Records to use ::
▼
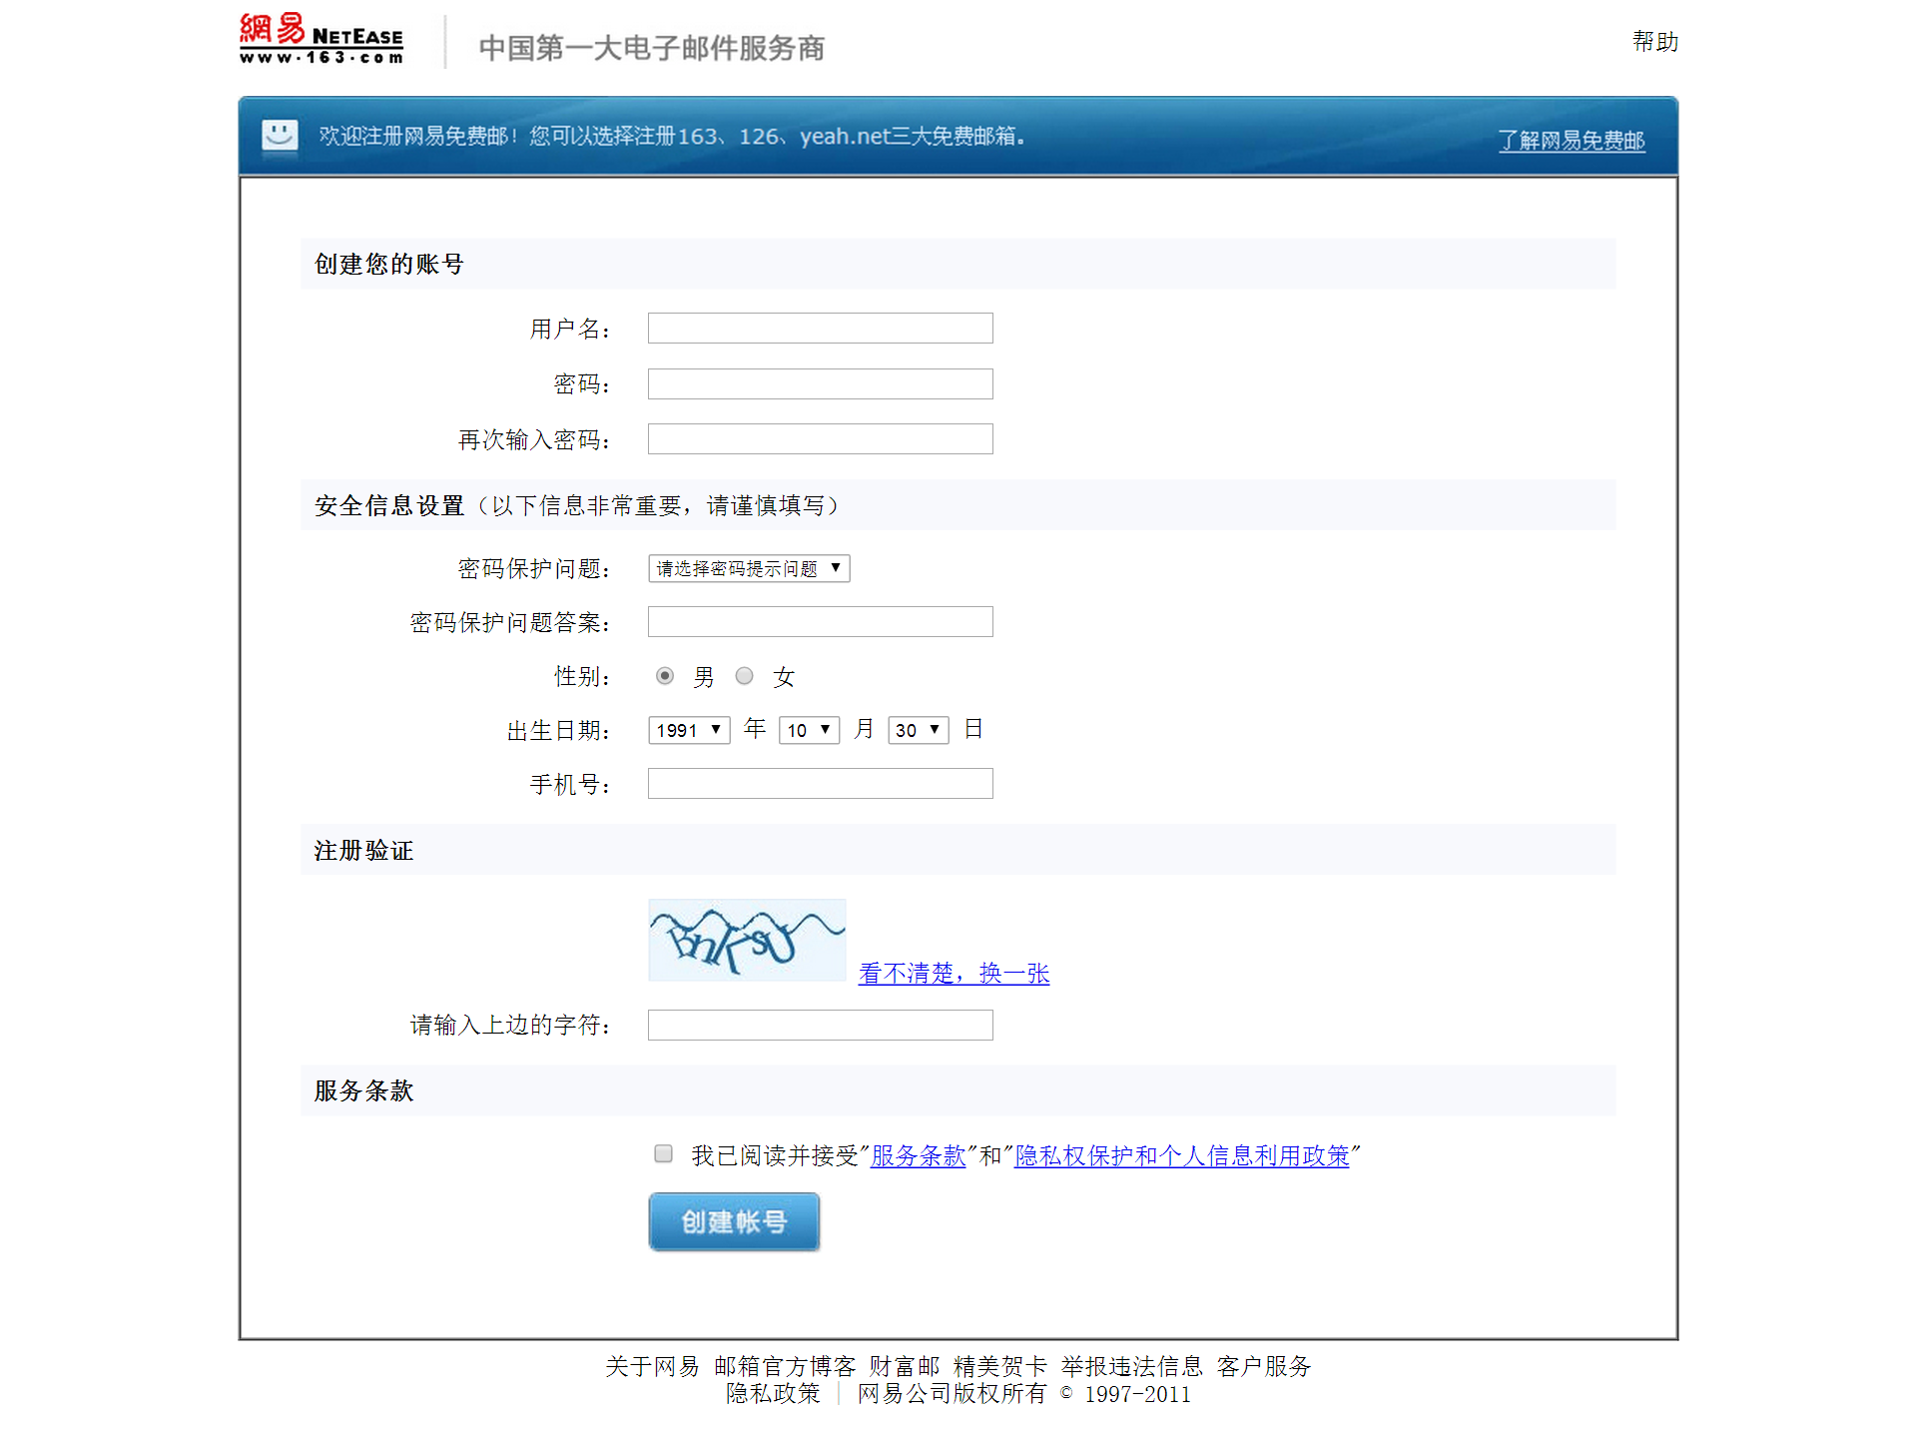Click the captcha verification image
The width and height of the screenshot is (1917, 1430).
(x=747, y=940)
▲
▼
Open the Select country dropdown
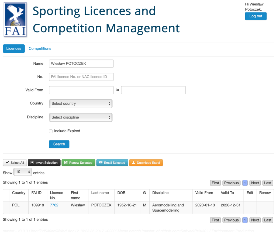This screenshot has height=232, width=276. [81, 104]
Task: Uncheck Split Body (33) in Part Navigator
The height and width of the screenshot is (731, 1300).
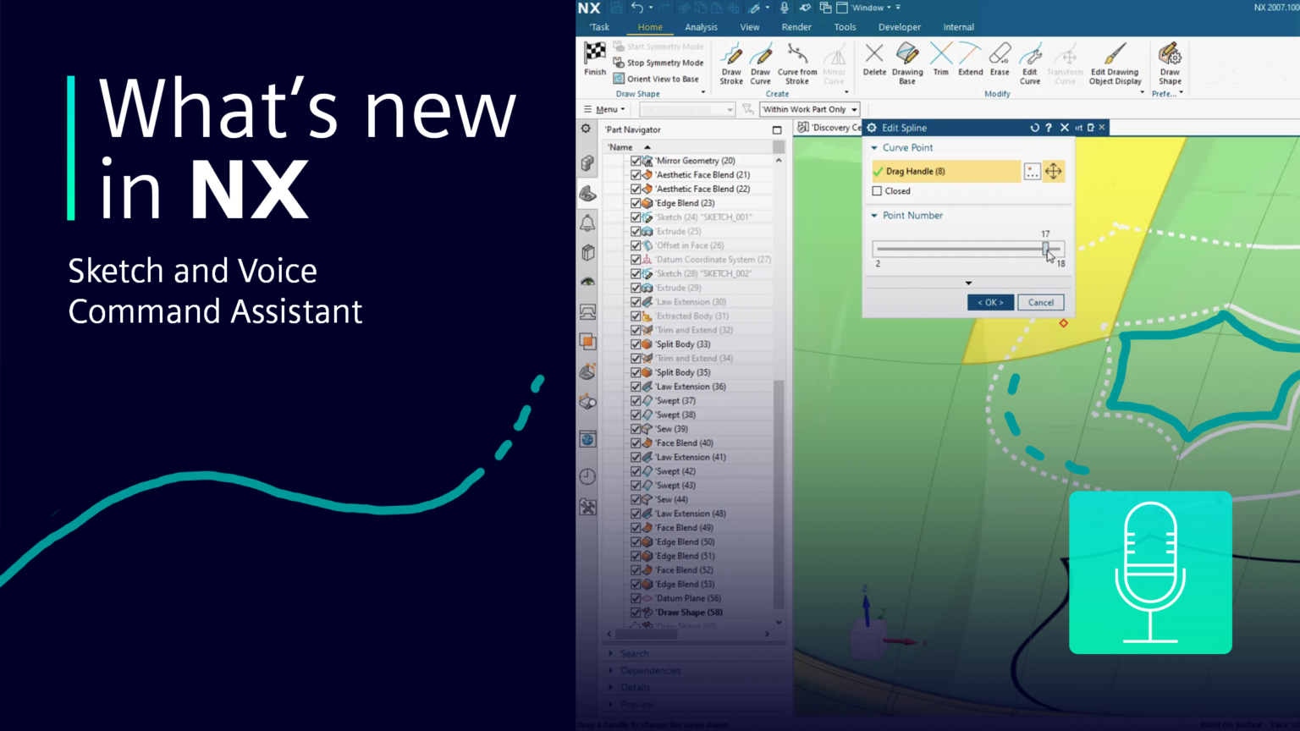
▲
▼
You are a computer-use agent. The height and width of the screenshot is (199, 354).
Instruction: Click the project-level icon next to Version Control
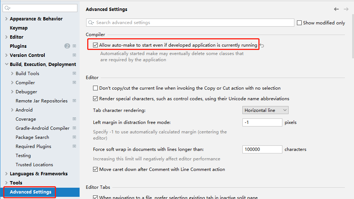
▲
Written request :: Please output the part of the records that opens with the line containing "Task: Uncheck Split" and closes with the line containing "The height and width of the screenshot is (731, 1300).", repeating those lines exactly and nothing else.

Output for this task ::
Task: Uncheck Split Body (33) in Part Navigator
The height and width of the screenshot is (731, 1300).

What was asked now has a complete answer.